Here's how the algorithm would work step-by-step:

  1. Think of the network as a map where some locations have routes leading into them and out of them.
  2. Identify locations that have routes leading into them. These locations are reachable from somewhere else.
  3. Now, find the locations that *do not* have any routes leading into them. These are locations you can only get to if you start there.
  4. These locations without incoming routes are your required starting points. You need to start at each of these to be able to reach every location on the map.
  5. The set of these starting point locations is the smallest set of locations needed to reach every location in the network.

Code Implementation

def find_smallest_set_of_vertices(number_of_nodes, edges):
    incoming_edges = [False] * number_of_nodes

    # Mark nodes with incoming edges
    for edge_start, edge_end in edges:
        incoming_edges[edge_end] = True

    minimum_set = []

    # Add nodes without incoming edges to result
    # These are the entry points to the graph.
    for node_index in range(number_of_nodes):
        if not incoming_edges[node_index]:
            minimum_set.append(node_index)

    return minimum_set

Big(O) Analysis

Time Complexity
O(n)The algorithm iterates through the list of edges once, where each edge represents a route between two locations.

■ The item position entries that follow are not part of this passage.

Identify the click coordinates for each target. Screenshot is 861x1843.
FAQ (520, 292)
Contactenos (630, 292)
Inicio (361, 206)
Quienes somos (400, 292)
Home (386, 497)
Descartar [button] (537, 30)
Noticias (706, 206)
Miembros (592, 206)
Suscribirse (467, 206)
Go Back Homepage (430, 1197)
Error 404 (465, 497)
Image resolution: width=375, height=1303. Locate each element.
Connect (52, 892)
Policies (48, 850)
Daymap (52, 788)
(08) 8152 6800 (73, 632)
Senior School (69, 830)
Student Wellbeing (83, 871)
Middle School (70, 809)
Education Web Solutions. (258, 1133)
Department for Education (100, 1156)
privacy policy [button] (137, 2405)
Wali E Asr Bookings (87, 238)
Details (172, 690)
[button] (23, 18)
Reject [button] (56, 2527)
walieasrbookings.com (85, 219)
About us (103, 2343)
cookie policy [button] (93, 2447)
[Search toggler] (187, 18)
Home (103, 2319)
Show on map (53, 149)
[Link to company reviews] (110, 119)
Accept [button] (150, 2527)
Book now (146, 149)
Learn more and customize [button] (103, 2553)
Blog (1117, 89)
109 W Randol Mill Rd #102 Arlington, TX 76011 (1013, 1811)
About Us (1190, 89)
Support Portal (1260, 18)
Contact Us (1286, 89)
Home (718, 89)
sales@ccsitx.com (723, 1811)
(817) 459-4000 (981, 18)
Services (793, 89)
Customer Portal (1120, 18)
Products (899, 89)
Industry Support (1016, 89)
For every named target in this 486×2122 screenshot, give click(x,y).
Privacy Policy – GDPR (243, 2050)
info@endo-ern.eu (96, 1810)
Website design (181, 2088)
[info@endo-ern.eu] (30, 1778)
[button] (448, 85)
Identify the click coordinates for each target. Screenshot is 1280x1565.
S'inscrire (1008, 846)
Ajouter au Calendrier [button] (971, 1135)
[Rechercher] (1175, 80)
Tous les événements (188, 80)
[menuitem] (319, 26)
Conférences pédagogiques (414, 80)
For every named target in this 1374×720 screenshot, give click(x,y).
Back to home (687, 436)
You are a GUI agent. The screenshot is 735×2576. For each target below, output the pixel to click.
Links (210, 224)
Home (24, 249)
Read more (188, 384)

Let 'n' represent the number of edges. The algorithm identifies the locations with incoming routes, effectively marking them as reachable. The second part of the algorithm, implicitly, involves identifying those locations that were *not* marked as reachable during the edge processing. Since each edge is visited only once and other operations are constant time, the time complexity is directly proportional to the number of edges, 'n'. Therefore, the time complexity is O(n).
Space Complexity
O(N)The algorithm identifies locations with incoming routes. This implicitly means storing, at most, all N vertices (locations) to check if a route leads to them, which requires auxiliary space. Therefore, the auxiliary space used is proportional to the number of vertices, N. This results in a space complexity of O(N).

Edge Cases

CaseHow to Handle
Empty graph (n=0)Return an empty list, as there are no vertices to select.
Graph with a single node and no edgesReturn a list containing only the single node (index 0).
Graph where all nodes are reachable from a single source nodeThe solution should return only the source node's index.
Graph with a cycle; all nodes are mutually reachableThe solution should return nodes with in-degree 0 (if any), as those are the entry points.
Maximum number of nodes and edges (scalability)Ensure the chosen algorithm (e.g., based on in-degree calculation) performs efficiently with large graphs, potentially using appropriate data structures to avoid O(n^2) complexity.
Disconnected graph; multiple components requiring multiple source nodesThe solution correctly identifies and returns all nodes with in-degree 0, representing the entry points of each disconnected component.
Graph represented with self-loops (an edge from a node to itself)Self-loops do not affect the in-degree of other nodes and do not need special treatment, as the algorithm only cares about incoming edges from *other* nodes.
Graph where a node has edges to all other nodesThis node won't be in the result, and the other nodes' in-degrees will be updated appropriately.